Para Aristóteles a virtude pertence ao gênero da disposição e sua espécie é a mediania. É
uma disposição para agir de determinada maneira, essa maneira é a mediedade (ou mediania)
com relação ao agente. Um agente livre possui o princípio motor de seus movimentos e conhece
as circunstâncias do seu agir.
A mediedade é o justo meio-termo entre a falta e o excesso em relação ao agente e, ou,
ao objeto, como no caso da coragem: o excesso é chamado de temeridade e a falta, covardia. Em
uma guerra, em algumas situações é corajoso avançar, em outras, recuar. Isso acentua, também, o
caráter particular e contingente da ética.
É a partir da ação que se adquire uma disposição para agir virtuosamente. A ação gera um
hábito, que gera uma disposição, que forja um caráter, que gera a virtude, a ação é condição de
possibilidade da virtude e a virtude orienta a ação. O agente virtuoso possui uma estrutura
apetitiva e desiderativa capaz de ouvir a razão, a maneira que um filho ouve um pai. O agir
virtuoso deriva também da educação dos desejos e apetites.

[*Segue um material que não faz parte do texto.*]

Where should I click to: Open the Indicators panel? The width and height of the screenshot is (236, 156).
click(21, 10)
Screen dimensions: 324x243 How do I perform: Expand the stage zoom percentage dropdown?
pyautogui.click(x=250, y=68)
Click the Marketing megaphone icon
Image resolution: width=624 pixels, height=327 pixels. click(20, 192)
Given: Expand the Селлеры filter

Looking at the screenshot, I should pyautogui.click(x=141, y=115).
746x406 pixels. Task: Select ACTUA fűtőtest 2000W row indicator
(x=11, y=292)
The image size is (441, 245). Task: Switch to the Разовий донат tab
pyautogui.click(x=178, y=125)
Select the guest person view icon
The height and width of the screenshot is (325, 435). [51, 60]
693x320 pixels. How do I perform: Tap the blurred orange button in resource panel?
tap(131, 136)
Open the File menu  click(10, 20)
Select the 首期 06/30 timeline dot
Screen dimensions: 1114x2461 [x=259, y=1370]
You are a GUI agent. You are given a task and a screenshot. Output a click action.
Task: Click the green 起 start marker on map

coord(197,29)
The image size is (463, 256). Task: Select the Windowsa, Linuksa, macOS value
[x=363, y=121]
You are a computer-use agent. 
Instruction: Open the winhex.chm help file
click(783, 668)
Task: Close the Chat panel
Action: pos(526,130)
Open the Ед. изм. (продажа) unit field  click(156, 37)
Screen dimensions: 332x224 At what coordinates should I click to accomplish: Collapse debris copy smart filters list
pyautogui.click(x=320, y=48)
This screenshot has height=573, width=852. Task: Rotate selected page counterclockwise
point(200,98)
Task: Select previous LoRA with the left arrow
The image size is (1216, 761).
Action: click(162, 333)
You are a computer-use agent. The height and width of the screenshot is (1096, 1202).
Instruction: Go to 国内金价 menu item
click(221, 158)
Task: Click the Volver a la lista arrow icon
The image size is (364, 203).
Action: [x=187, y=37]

Mais dois conceitos importantes no modelo aristotélico são a deliberação e escolha
deliberada. A deliberação consiste em pesar razões para agir em determinada situação, como no
caso da guerra, o agente delibera se deve avançar ou recuar. Ele então pesa as razões para agir
naquela situação e se decide, dadas as circunstâncias. O fruto da sua escolha é a escolha
deliberada, e esta é idêntica à ação e à mediania. Faz-se necessário salientar que o que
caracteriza, também, a ação livre é a potência dos contrários, que consiste em poder escolher
entre uma ação e seu contrário ou entre agir e não agir.